A pesquisa em que Bolsonaro dispara
Por Lauro Jardim / o globo
Na sexta-feira, 30, será publicada uma pesquisa destinada a fazer a festa dos bolsonaristas.
É pesquisa feita pelo tal Brasmarket, o único instituto que já há algum tempo crava Jair Bolsonaro à frente de Lula. Aliás, bem à frente: na semana passada, por exemplo, apontava 43% para o presidente contra 28%, algo que espantava até os mais crédulos e fieis ministros do governo Bolsonaro.
A pesquisa telefônica com mil pessoas começa a ser feita hoje e termina na quarta-feira. Sabe-se lá porquê só será divulgada dois dias depois.

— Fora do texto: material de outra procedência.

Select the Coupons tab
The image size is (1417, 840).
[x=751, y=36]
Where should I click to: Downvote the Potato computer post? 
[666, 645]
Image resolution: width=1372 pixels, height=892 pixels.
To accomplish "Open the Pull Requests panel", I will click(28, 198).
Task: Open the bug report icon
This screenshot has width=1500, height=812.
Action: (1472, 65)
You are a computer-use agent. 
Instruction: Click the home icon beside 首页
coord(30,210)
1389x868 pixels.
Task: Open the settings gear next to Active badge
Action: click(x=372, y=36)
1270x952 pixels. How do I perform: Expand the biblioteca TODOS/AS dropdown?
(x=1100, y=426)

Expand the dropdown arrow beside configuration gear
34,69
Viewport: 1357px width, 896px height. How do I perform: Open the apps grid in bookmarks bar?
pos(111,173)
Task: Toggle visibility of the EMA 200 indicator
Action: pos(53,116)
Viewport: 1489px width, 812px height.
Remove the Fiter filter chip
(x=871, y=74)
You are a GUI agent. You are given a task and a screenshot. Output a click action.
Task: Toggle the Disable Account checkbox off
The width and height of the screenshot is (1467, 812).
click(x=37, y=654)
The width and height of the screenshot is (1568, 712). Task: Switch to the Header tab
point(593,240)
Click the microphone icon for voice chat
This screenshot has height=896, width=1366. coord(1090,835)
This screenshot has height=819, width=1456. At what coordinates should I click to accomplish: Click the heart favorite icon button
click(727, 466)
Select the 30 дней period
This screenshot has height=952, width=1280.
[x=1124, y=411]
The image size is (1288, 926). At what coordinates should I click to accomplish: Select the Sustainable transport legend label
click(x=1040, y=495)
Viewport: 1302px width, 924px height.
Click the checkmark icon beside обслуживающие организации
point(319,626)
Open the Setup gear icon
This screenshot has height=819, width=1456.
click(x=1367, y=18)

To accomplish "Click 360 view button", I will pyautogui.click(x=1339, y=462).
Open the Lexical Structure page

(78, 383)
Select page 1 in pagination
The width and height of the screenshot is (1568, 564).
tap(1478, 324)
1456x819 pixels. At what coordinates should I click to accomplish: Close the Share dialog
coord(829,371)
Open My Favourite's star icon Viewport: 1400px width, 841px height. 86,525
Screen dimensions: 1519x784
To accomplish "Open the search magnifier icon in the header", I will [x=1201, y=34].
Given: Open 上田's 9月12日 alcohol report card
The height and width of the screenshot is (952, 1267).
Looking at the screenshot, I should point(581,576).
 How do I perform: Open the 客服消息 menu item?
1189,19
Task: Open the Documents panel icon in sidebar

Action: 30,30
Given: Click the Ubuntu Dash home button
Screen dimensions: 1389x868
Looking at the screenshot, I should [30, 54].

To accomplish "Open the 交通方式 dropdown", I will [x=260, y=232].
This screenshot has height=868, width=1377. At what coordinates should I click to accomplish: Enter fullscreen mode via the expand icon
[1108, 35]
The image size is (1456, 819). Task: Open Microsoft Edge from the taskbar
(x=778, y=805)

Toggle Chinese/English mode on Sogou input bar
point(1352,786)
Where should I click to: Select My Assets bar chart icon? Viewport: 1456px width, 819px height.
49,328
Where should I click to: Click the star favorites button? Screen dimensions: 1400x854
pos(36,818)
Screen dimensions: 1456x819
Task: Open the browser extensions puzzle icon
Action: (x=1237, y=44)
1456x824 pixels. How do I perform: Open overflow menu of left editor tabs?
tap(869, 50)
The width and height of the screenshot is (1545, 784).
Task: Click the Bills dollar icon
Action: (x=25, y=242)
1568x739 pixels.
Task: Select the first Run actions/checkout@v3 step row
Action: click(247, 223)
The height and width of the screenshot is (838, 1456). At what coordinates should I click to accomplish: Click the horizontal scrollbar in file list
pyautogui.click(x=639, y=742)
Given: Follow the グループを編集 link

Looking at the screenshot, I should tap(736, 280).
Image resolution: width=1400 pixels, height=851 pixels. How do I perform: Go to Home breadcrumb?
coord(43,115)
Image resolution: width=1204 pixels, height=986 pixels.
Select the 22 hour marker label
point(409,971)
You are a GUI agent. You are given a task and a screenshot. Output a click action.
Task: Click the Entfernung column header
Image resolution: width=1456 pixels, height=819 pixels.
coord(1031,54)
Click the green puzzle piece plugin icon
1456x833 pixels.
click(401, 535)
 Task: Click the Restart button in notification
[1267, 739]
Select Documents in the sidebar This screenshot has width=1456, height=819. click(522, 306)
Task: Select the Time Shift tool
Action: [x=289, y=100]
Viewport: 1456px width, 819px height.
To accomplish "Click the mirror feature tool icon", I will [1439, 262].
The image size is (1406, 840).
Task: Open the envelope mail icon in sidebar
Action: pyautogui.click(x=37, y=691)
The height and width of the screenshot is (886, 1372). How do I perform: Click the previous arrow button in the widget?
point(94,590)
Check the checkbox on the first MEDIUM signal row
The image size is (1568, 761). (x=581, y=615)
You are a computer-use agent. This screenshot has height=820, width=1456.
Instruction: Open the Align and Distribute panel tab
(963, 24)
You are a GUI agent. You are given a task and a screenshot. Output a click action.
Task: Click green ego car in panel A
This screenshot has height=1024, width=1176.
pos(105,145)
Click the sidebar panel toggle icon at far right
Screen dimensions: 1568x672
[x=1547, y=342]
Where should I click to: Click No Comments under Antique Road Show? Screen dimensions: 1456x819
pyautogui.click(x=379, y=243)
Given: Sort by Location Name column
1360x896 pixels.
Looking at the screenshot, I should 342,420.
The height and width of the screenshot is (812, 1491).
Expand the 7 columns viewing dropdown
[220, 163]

A Brasmarket tem uma empresa que a contratou para esta tarefa. Qual? A própria Brasmarket, que deve ter agido assim com o nobre intuito de ajudar o processo institucional brasileiro oferecendo gratuitamente uma ferramente confiável para o eleitor se decidir.
E a margem de erro admitida pela Brasmarket? "2,45% para mais ou para menos", uma exatidão que salta aos olhos.
O questionário da pesquisa é sucinto. Apenas uma página. Sobre a eleição, três perguntas: em quem a pessoa vai votar (resposta espontânea e, em seguida, a partir de uma lista) e em quem jamais votaria.
Quem sabe já nesta pesquisa, além dos números resplandecentes de Bolsonaro, o Padre Kelmon também não surja brilhando depois do notável desempenho no debate do SBT?
A Brasmarket é uma espécie de DataPovo que registrou uma pesquisa no TSE.